Gender and sexuality

We need to stop focusing on the physical in order to yearn for something deeper — something real.

All men struggle with their masculinity. One of my straight friends recently told me he feels pressured to conform to the mainstream masculine culture even though it makes him extremely uncomfortable.

I myself am gay, and tried to purposely involve myself in this culture since gay men are, in some way, often found to be excluded from it.

Both of these instances, no matter our sexuality or intent, are what define hyper masculinity — the exaggeration of stereotypical male behaviour.

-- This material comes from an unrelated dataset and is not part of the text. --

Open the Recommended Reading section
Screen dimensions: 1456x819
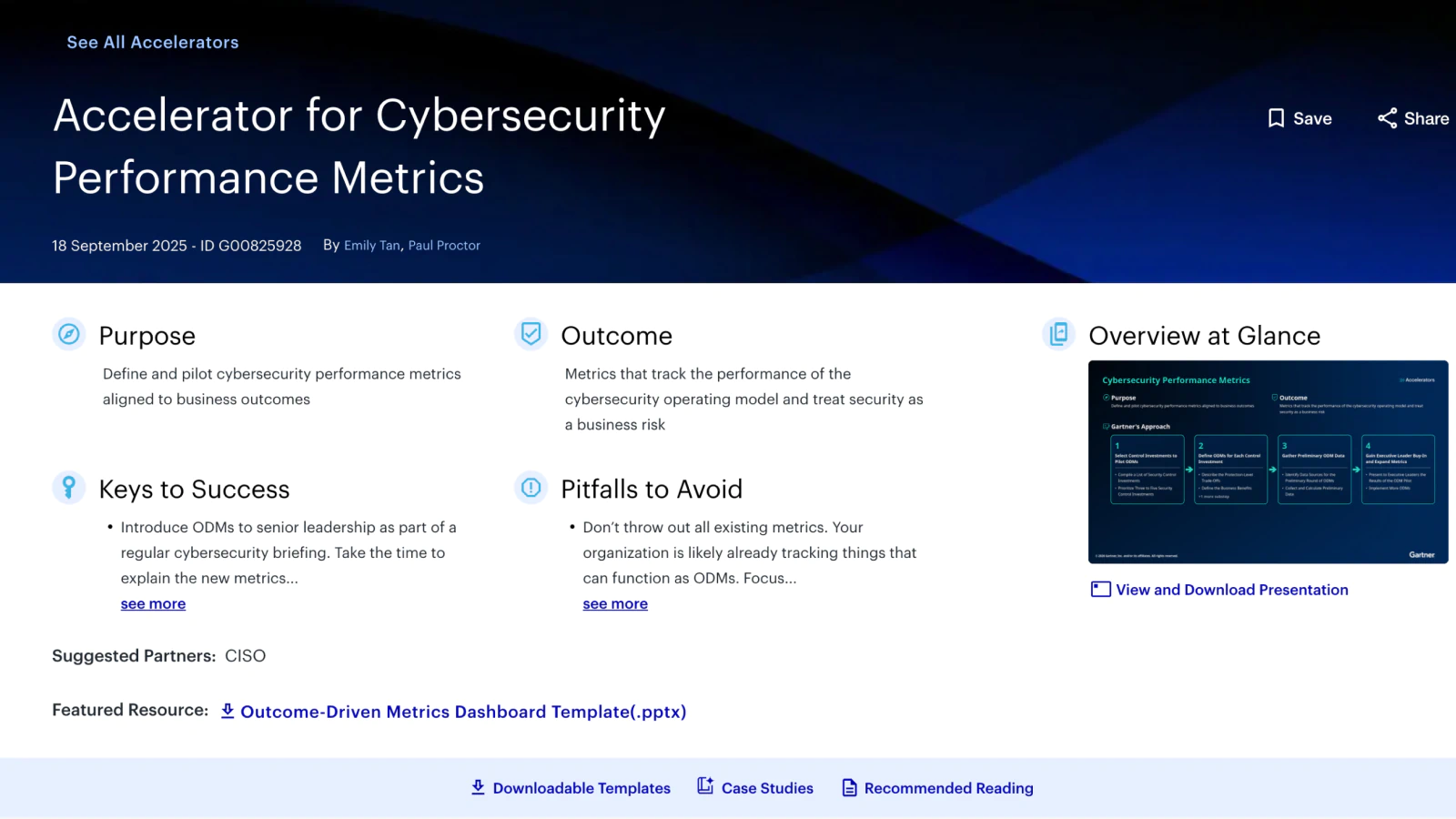click(948, 788)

The expression of masculinity is in no way related to the expression of a man’s sexuality, but it has everything to do with the expression of gender. The only difference between straight men and gay men when it comes to expressing their gender is the intent behind it.

After hours of conversing, my friend realized he wanted to freely express his feelings and emotions without being labelled, while I believed I wanted to do the opposite.

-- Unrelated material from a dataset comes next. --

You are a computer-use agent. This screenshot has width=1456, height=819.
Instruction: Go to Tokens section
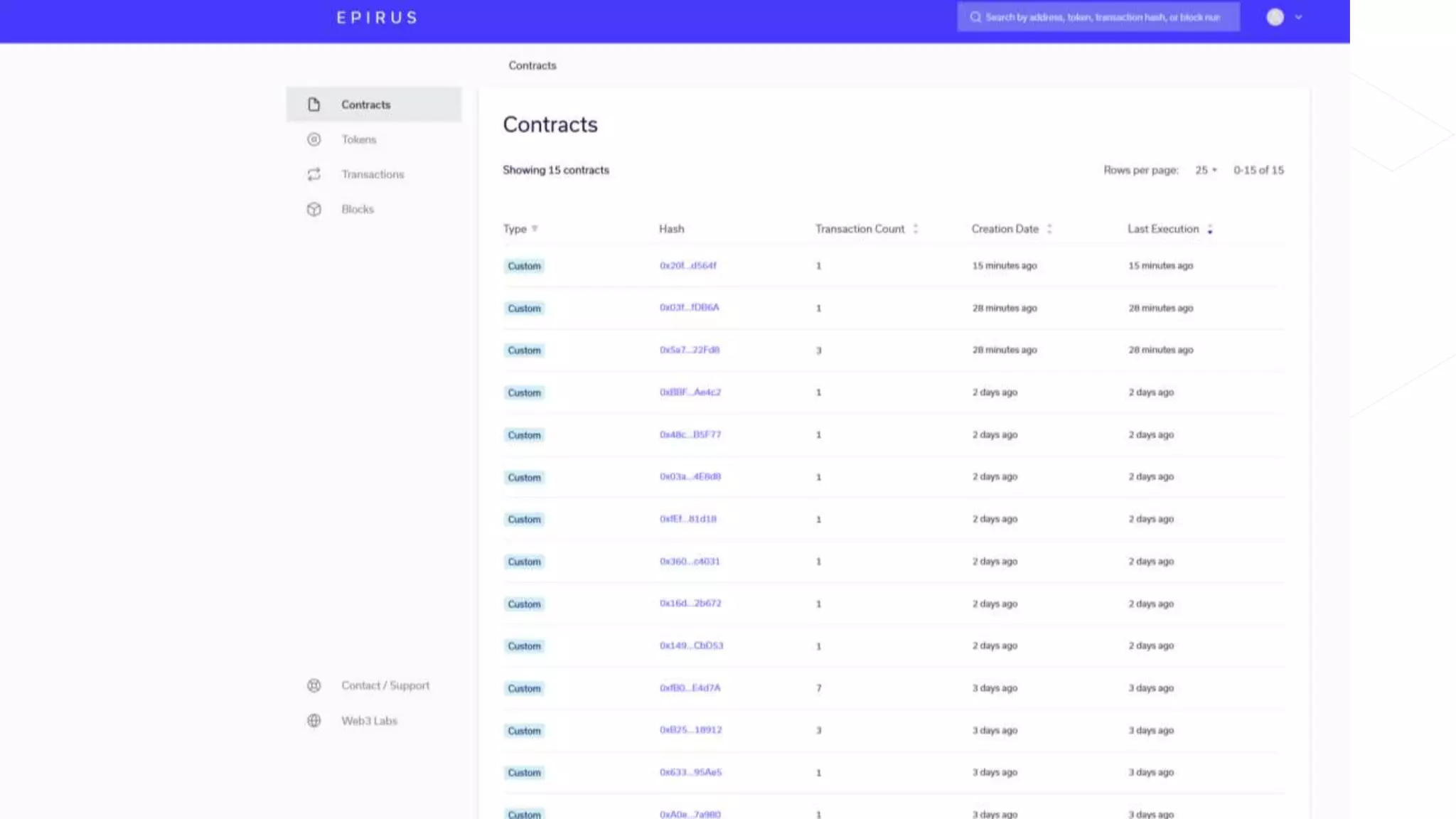[359, 139]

Many times I feel like less of a man merely because I’m gay, while my friend feels like more of a man because he’s straight.

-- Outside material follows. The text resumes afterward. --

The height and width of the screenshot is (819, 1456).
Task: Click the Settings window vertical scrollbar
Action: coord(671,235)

When both gay and straight men approve of the prevailing masculine culture it allows them to live an internalized and destructive homophobic life, rather than a life that is free from labels and stereotypes.

Men unduly welcome mainstream masculinity and agree that being feminine is not only shameful, but something that should be chastised.

As men, we also monitor other men’s masculinity. We present our masculinity while attempting to discreetly restrain our femininity.

Joey’s love of hockey and whiskey is okay, but Joey better hide his Hannah Montana poster before his buddies come over.

Veer away from a built up masculine ideal and you could easily become grouped with the females — a total outrage, I know.

For me to be free from being assumed as gay was to feel superior within the gay community — to be completely accepted by society.

The humiliation I felt for being gay stopped the moment society validated my ability to conceal it.

I thought earning the approval of mainstream masculine culture was a means for betraying the gay men who question traditional gender roles.

It was difficult to unlearn that type of internalized homophobia because it is difficult for me to be seen as a minority.

Understanding your sexuality and expression of gender is an ongoing process and yet you still reach a point where it’s challenging to validate your desire to be accepted.

Why does the masculine culture chastise men who express feminine behaviour? Aren’t the men who are brave enough to be vulnerable and are strong enough to show emotions manlier than we will ever be?

Vulnerability in men is attractive; men who are willing to not care about what other people think are beyond sexy.

And yet the irony in all of this is that I was not that kind of man. In fact, I tried hard to be the complete opposite.

Your partner will require you to support them.

Your partner will require you to empathize, to feel and at times to be vulnerable.

I know damn well that you all do this on a regular basis with your family, partner or best friend.

But once you welcome the masculinity set out by society, you in turn become less of a man. I’m not saying as a man you need to act less manly.

I’m saying you need to cultivate certain qualities that are internalized within you, regardless of their masculinity or femininity as society defines them.

You need to start conquering tasks that are of importance to you, take action and develop your inner strength.

Once we are able to recognize the characteristics of being a man — not necessarily masculine characteristics — that we value the most, we can begin cultivating these qualities to lead us to a more holistic life.

We need to stop focusing on the physical in order to yearn for something deeper — something real.

We need to redefine our perception of what it means to be a man.